Mise le mani nella tasca destra della giacca, come faceva sempre automaticamente. Le piaceva vestirsi un po’ maschile, quella giacca poi era di suo padre e le stava bene. Aveva sempre avuto spalle ampie fino da piccola, un broncio un po’ da bimbo quasi sempre nelle foto, una civetteria smilza, senza gingilli e fronzoli.
I bambolotti li aveva quasi sempre affogati il secondo giorno che li aveva avuti in dono. Aveva preferito i trenini e i fucili e i cappelli con visiera o i caschi di penne da indiano. Sorrideva a pensarci. Peccato che avesse imparato tardi a maneggiare archi!
Un po’ le dispiaceva lasciare l’Accademia. Era stata la sua vera passione. Un lavoro bellissimo in cerca di umanità. Anche se da tempo non era più lì, saperla nei dintorni di casa la consolava. Ma ora quel tempo era finito. Ogni dieci anni si chiudeva una porta e se ne apriva un’altra, così, in sequenza, senza strappi evidenti. Non esattamente, però, qualche strappo anche forte c’era stato. Ma ora era tutto lontano.
Il fiume si stava tingendo di rosa. I tramonti adorano l’acqua è innegabile, si moltiplicano in caleidoscopi magici anche su un fiume melmoso e cittadino. Si ricordò di certi tramonti ai “canottieri”. Sotto i ponti c’è un silenzio incredibile, impossibile da immaginare da chi sta sopra.
Sotto i ponti di Firenze c’è un mondo parallelo, fantastico. Ci pensò, ma fu solo un attimo di nostalgia.
Il biglietto per Torino lo aveva già. Era in una di quelle tante tasche della giacca di suo padre. Così aveva ancora un po’ di tempo e infilò la mano nella tasca interna. Adorava quelle tasche segrete dove si dimenticavano tracce.
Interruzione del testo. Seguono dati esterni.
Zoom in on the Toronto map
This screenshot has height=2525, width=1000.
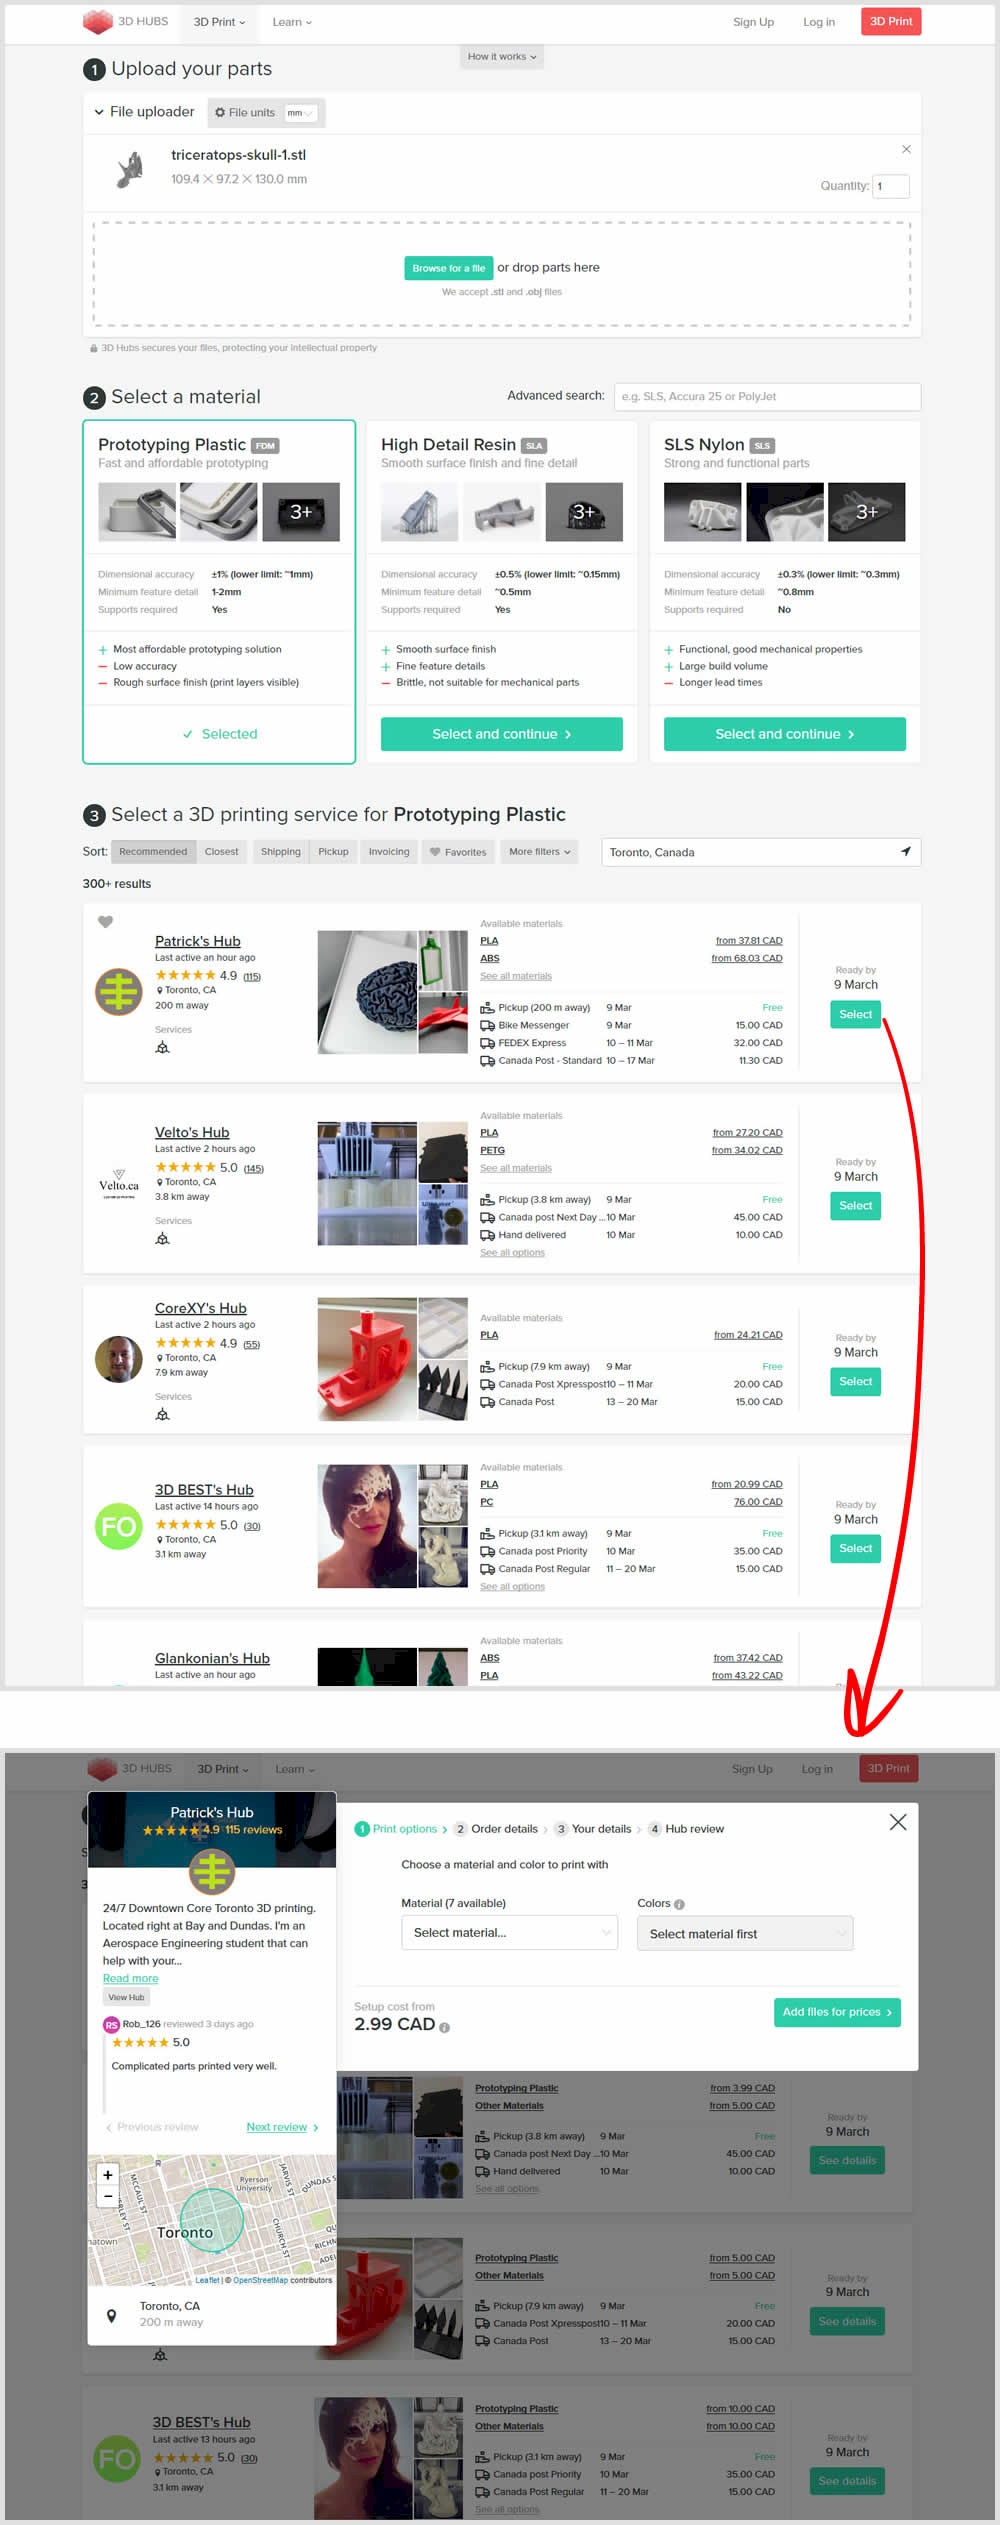pos(108,2174)
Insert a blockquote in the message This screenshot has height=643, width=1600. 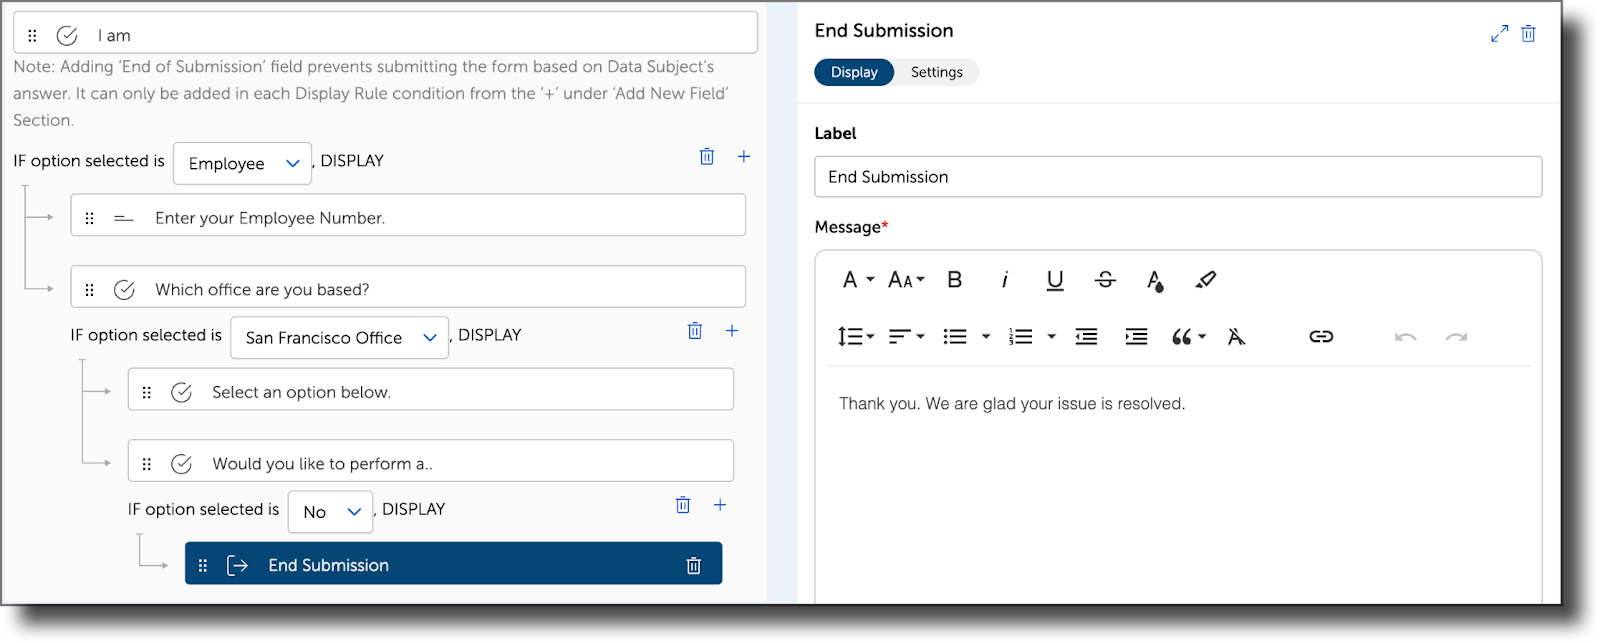[1183, 336]
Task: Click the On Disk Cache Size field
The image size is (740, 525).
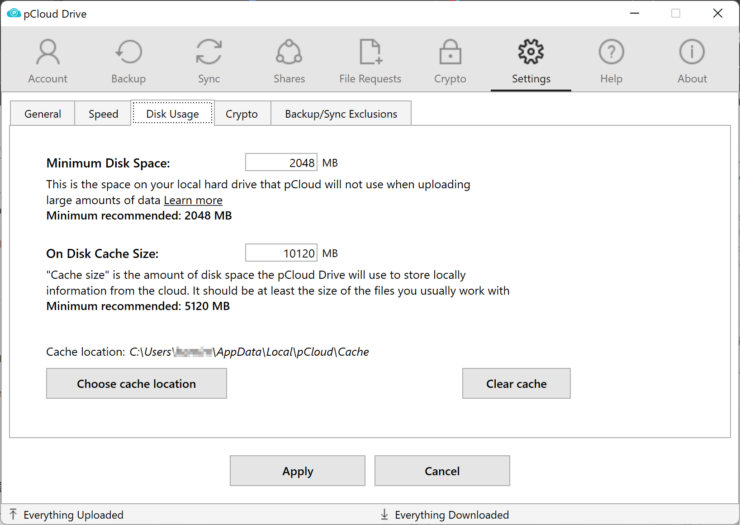Action: pyautogui.click(x=281, y=253)
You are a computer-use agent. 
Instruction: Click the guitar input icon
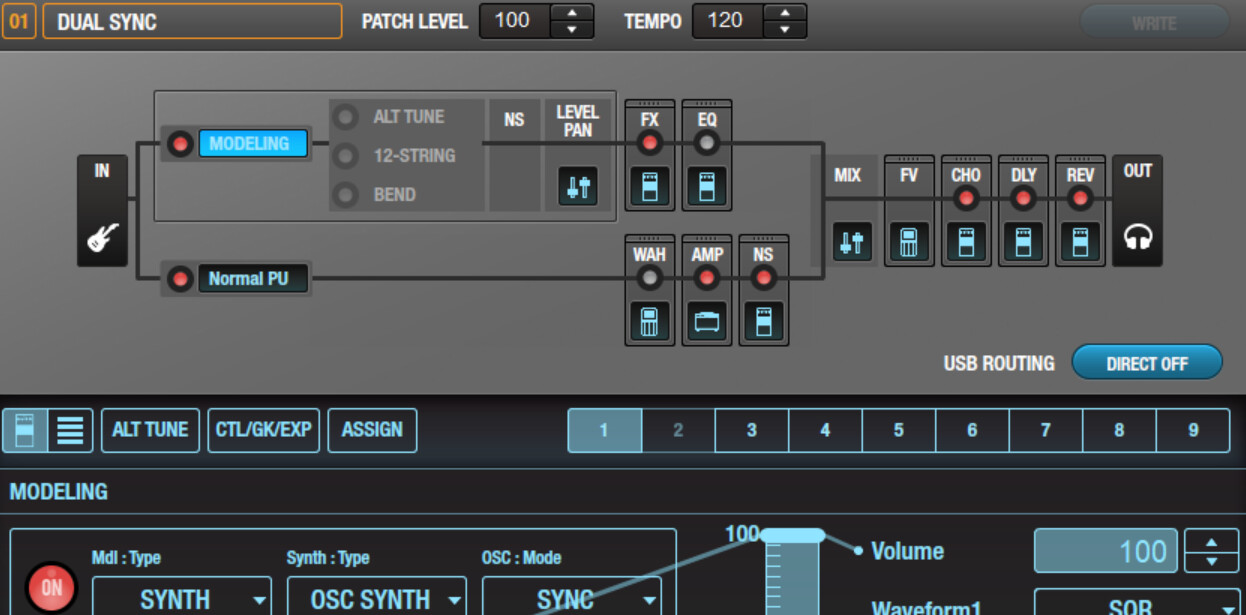point(102,237)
Le aveva sempre invidiate ai signori eleganti che toglievano da lì, con gesti sapienti, oggetti preziosi o scritture intime.
Lei ci trovò una foto. Erano facce di qualche anno prima. Diversi anni prima. Una panchina di Zagabria, tre ragazzi seduti, due in piedi, lei sul bordo con gli occhiali da sole. Neppure una foto ben fatta, un po’ sfocata, sullo sfondo i palazzi nordici con le mansarde. Era la prima volta che partecipavano a un festival internazionale per ciechi. Era ottobre ma il sole era caldo. Erano senza cappotti sotto un sole sciapo. Avevano un non so che nel sorridere……qualcuno ci vedeva, qualcuno no in quel gruppo, ma tutti avevano una vibrazione, un’ambizione, forse, ma buona, positiva, uno slancio di costruttività e di progetto. La strappò, di getto, in quattro pezzi tutti diversi e li lanciò nel fiume. Galleggiarono per un po’, sopra la patina gialla del fiume, poi piano piano cominciarono a bagnarsi e ad affogare lentamente.
Ormai tutto quello che aveva fatto, tutto quello che ricordava era stato scritto in quel libro: “Non portava tacchi a spillo”, che la casa editrice aveva comprato.
Si alzò, aveva il tempo per un panino riscaldato sul fornetto di un bar. Avrebbe speso quegli spiccioli e conservato lo scontrino, così, per ricordo. Magari lo stesso bar dove alla sua bambina aveva comprato tante volte i waffel caldi per merenda. Pensò che ai nipotini non li aveva ancora mai comprati…..
Ce li porterò, quando torno, disse piano.
Cominciava a scendere la sera. A Torino di certo era già buio.